:: Kutipan Dokumen ::
+===+
Dalam konteks Indonesia, HAM dipahami tidak hanya sebagai instrumen hukum, tetapi juga bagian dari cita-cita nasional sebagaimana tertuang dalam Pembukaan UUD 1945, yakni melindungi segenap bangsa, memajukan kesejahteraan umum, mencerdaskan kehidupan bangsa, dan ikut melaksanakan ketertiban dunia berdasarkan kemerdekaan, perdamaian abadi, dan keadilan sosial. HAM di Indonesia berkembang seiring perjalanan sejarah politik dan hukum. Jika pada masa Orde Lama dan Orde Baru ruang demokrasi cenderung terbatas, maka setelah Reformasi 1998 terjadi perubahan signifikan dengan lahirnya instrumen hukum baru yang lebih menjamin perlindungan HAM
2. Dasar Hukum HAM di Indonesia
HAM di Indonesia diatur melalui berbagai instrumen hukum, baik dalam konstitusi maupun peraturan perundang-undangan:
- UUD 1945 (Amandemen)
+===+
:: Tujuan Latihan ::
Lanjutkan teks tentang HAM di Indonesia mulai sesudah butir "UUD 1945 (Amandemen)". Baris-baris data setelah ini merupakan bahan tersendiri yang terpisah dari teks tentang HAM di Indonesia.

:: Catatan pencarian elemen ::
+===+
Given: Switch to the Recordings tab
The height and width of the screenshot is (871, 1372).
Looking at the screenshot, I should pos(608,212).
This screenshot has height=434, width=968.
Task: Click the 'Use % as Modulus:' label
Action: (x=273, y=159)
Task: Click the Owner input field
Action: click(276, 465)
+===+
:: Jawaban Tugas ::
Pasal 28A-28J: memuat jaminan hak-hak dasar warga negara, mulai dari hak hidup, hak berkeluarga, hak memperoleh pendidikan, hak berkomunikasi, hak atas rasa aman, hingga hak atas keadilan. Kemudian Pasal 28I ayat (1): menegaskan hak yang tidak dapat dikurangi dalam keadaan apapun (non-derogable rights), seperti hak hidup, hak tidak disiksa, kebebasan beragama, hak tidak diperbudak, hak untuk diakui sebagai pribadi di hadapan hukum, serta hak untuk tidak dituntut atas dasar hukum yang berlaku surut.
- Undang-Undang Nomor 39 Tahun 1999 tentang HAM
Merupakan instrumen hukum khusus yang mengatur definisi, ruang lingkup, dan mekanisme penegakan HAM di Indonesia. UU ini menegaskan bahwa HAM bersumber dari nilai moral, agama, budaya, dan pandangan hidup bangsa Indonesia.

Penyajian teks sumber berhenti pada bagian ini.